:: Requirement ::
Once you have read the entries below, repeat all of them exactly.

START Input data

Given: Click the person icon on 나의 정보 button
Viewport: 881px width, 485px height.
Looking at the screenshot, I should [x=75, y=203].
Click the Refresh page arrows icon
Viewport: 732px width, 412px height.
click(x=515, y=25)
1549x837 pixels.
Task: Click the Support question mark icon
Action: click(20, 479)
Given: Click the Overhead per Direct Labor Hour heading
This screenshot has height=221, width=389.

END Input data

:: Written response ::
Given: Click the person icon on 나의 정보 button
Viewport: 881px width, 485px height.
Looking at the screenshot, I should [x=75, y=203].
Click the Refresh page arrows icon
Viewport: 732px width, 412px height.
click(x=515, y=25)
1549x837 pixels.
Task: Click the Support question mark icon
Action: click(20, 479)
Given: Click the Overhead per Direct Labor Hour heading
This screenshot has height=221, width=389.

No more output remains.